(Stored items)

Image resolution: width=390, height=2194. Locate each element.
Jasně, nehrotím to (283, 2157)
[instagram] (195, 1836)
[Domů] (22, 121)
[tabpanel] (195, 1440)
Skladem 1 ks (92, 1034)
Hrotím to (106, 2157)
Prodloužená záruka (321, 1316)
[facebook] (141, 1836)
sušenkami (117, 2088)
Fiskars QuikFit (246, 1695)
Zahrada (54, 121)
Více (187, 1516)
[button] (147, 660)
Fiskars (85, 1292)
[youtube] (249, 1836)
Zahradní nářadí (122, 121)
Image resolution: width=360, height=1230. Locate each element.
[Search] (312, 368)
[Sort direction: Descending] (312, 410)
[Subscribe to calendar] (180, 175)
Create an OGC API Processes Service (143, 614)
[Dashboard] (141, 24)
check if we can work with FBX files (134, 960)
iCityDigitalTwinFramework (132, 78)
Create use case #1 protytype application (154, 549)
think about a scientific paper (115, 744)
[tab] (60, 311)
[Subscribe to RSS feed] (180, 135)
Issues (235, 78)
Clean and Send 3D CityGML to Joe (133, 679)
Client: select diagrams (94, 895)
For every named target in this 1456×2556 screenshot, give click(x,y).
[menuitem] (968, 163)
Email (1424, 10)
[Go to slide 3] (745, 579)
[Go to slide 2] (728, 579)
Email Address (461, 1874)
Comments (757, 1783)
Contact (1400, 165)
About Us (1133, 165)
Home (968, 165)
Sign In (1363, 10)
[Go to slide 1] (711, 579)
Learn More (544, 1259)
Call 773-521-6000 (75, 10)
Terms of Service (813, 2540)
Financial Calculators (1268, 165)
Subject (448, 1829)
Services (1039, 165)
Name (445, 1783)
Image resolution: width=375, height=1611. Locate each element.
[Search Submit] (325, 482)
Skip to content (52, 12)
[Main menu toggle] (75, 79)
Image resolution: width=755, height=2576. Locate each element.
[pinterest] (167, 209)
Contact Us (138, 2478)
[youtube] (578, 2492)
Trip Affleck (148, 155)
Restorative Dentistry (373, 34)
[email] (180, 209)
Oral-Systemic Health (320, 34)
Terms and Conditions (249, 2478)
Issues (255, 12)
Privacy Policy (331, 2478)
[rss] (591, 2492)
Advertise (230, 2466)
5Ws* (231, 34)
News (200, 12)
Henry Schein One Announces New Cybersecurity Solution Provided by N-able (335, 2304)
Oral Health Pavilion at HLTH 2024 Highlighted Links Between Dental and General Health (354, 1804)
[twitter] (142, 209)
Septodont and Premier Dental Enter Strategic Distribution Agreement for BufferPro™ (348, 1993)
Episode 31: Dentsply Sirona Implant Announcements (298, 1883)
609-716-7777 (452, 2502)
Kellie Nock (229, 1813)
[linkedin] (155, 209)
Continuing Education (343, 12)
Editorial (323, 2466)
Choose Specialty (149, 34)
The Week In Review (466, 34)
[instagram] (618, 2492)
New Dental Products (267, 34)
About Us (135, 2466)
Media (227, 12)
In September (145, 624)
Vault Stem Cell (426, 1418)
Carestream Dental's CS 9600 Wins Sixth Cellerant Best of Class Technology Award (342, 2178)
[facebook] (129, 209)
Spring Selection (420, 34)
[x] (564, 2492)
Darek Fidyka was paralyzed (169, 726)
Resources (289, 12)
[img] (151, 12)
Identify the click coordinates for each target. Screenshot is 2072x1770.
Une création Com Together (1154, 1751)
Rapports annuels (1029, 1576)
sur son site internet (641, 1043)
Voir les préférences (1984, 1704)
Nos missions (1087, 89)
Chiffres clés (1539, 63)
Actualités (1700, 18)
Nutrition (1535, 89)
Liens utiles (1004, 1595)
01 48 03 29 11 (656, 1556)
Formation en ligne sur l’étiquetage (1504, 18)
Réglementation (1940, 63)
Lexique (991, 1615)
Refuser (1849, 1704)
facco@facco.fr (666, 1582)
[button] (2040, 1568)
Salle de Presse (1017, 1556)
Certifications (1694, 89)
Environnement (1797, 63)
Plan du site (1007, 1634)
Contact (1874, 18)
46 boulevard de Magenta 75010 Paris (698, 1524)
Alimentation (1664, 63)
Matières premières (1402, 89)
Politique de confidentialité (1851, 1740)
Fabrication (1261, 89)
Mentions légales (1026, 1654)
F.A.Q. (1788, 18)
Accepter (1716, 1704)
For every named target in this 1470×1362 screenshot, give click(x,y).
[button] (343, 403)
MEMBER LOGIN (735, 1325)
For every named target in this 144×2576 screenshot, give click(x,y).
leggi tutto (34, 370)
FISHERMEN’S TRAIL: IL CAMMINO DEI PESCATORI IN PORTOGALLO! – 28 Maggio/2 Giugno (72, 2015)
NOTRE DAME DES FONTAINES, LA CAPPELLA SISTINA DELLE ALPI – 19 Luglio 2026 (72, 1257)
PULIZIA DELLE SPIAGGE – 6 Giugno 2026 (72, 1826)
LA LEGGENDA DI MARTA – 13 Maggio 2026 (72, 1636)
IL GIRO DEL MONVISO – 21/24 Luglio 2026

### [About this task]
Give back all the records exactly as they stand.

### [Expected answer]
Image resolution: width=390, height=2194. Locate each element.
Jasně, nehrotím to (283, 2157)
[instagram] (195, 1836)
[Domů] (22, 121)
[tabpanel] (195, 1440)
Skladem 1 ks (92, 1034)
Hrotím to (106, 2157)
Prodloužená záruka (321, 1316)
[facebook] (141, 1836)
sušenkami (117, 2088)
Fiskars QuikFit (246, 1695)
Zahrada (54, 121)
Více (187, 1516)
[button] (147, 660)
Fiskars (85, 1292)
[youtube] (249, 1836)
Zahradní nářadí (122, 121)
Image resolution: width=360, height=1230. Locate each element.
[Search] (312, 368)
[Sort direction: Descending] (312, 410)
[Subscribe to calendar] (180, 175)
Create an OGC API Processes Service (143, 614)
[Dashboard] (141, 24)
check if we can work with FBX files (134, 960)
iCityDigitalTwinFramework (132, 78)
Create use case #1 protytype application (154, 549)
think about a scientific paper (115, 744)
[tab] (60, 311)
[Subscribe to RSS feed] (180, 135)
Issues (235, 78)
Clean and Send 3D CityGML to Joe (133, 679)
Client: select diagrams (94, 895)
For every named target in this 1456×2556 screenshot, give click(x,y).
[menuitem] (968, 163)
Email (1424, 10)
[Go to slide 3] (745, 579)
[Go to slide 2] (728, 579)
Email Address (461, 1874)
Comments (757, 1783)
Contact (1400, 165)
About Us (1133, 165)
Home (968, 165)
Sign In (1363, 10)
[Go to slide 1] (711, 579)
Learn More (544, 1259)
Call 773-521-6000 (75, 10)
Terms of Service (813, 2540)
Financial Calculators (1268, 165)
Subject (448, 1829)
Services (1039, 165)
Name (445, 1783)
Image resolution: width=375, height=1611. Locate each element.
[Search Submit] (325, 482)
Skip to content (52, 12)
[Main menu toggle] (75, 79)
Image resolution: width=755, height=2576. Locate each element.
[pinterest] (167, 209)
Contact Us (138, 2478)
[youtube] (578, 2492)
Trip Affleck (148, 155)
Restorative Dentistry (373, 34)
[email] (180, 209)
Oral-Systemic Health (320, 34)
Terms and Conditions (249, 2478)
Issues (255, 12)
Privacy Policy (331, 2478)
[rss] (591, 2492)
Advertise (230, 2466)
5Ws* (231, 34)
News (200, 12)
Henry Schein One Announces New Cybersecurity Solution Provided by N-able (335, 2304)
Oral Health Pavilion at HLTH 2024 Highlighted Links Between Dental and General Health (354, 1804)
[twitter] (142, 209)
Septodont and Premier Dental Enter Strategic Distribution Agreement for BufferPro™ (348, 1993)
Episode 31: Dentsply Sirona Implant Announcements (298, 1883)
609-716-7777 (452, 2502)
Kellie Nock (229, 1813)
[linkedin] (155, 209)
Continuing Education (343, 12)
Editorial (323, 2466)
Choose Specialty (149, 34)
The Week In Review (466, 34)
[instagram] (618, 2492)
New Dental Products (267, 34)
About Us (135, 2466)
Media (227, 12)
In September (145, 624)
Vault Stem Cell (426, 1418)
Carestream Dental's CS 9600 Wins Sixth Cellerant Best of Class Technology Award (342, 2178)
[facebook] (129, 209)
Spring Selection (420, 34)
[x] (564, 2492)
Darek Fidyka was paralyzed (169, 726)
Resources (289, 12)
[img] (151, 12)
Identify the click coordinates for each target. Screenshot is 2072x1770.
Une création Com Together (1154, 1751)
Rapports annuels (1029, 1576)
sur son site internet (641, 1043)
Voir les préférences (1984, 1704)
Nos missions (1087, 89)
Chiffres clés (1539, 63)
Actualités (1700, 18)
Nutrition (1535, 89)
Liens utiles (1004, 1595)
01 48 03 29 11 (656, 1556)
Formation en ligne sur l’étiquetage (1504, 18)
Réglementation (1940, 63)
Lexique (991, 1615)
Refuser (1849, 1704)
facco@facco.fr (666, 1582)
[button] (2040, 1568)
Salle de Presse (1017, 1556)
Certifications (1694, 89)
Environnement (1797, 63)
Plan du site (1007, 1634)
Contact (1874, 18)
46 boulevard de Magenta 75010 Paris (698, 1524)
Alimentation (1664, 63)
Matières premières (1402, 89)
Politique de confidentialité (1851, 1740)
Fabrication (1261, 89)
Mentions légales (1026, 1654)
F.A.Q. (1788, 18)
Accepter (1716, 1704)
For every named target in this 1470×1362 screenshot, give click(x,y).
[button] (343, 403)
MEMBER LOGIN (735, 1325)
For every named target in this 144×2576 screenshot, give click(x,y).
leggi tutto (34, 370)
FISHERMEN’S TRAIL: IL CAMMINO DEI PESCATORI IN PORTOGALLO! – 28 Maggio/2 Giugno (72, 2015)
NOTRE DAME DES FONTAINES, LA CAPPELLA SISTINA DELLE ALPI – 19 Luglio 2026 (72, 1257)
PULIZIA DELLE SPIAGGE – 6 Giugno 2026 (72, 1826)
LA LEGGENDA DI MARTA – 13 Maggio 2026 (72, 1636)
IL GIRO DEL MONVISO – 21/24 Luglio 2026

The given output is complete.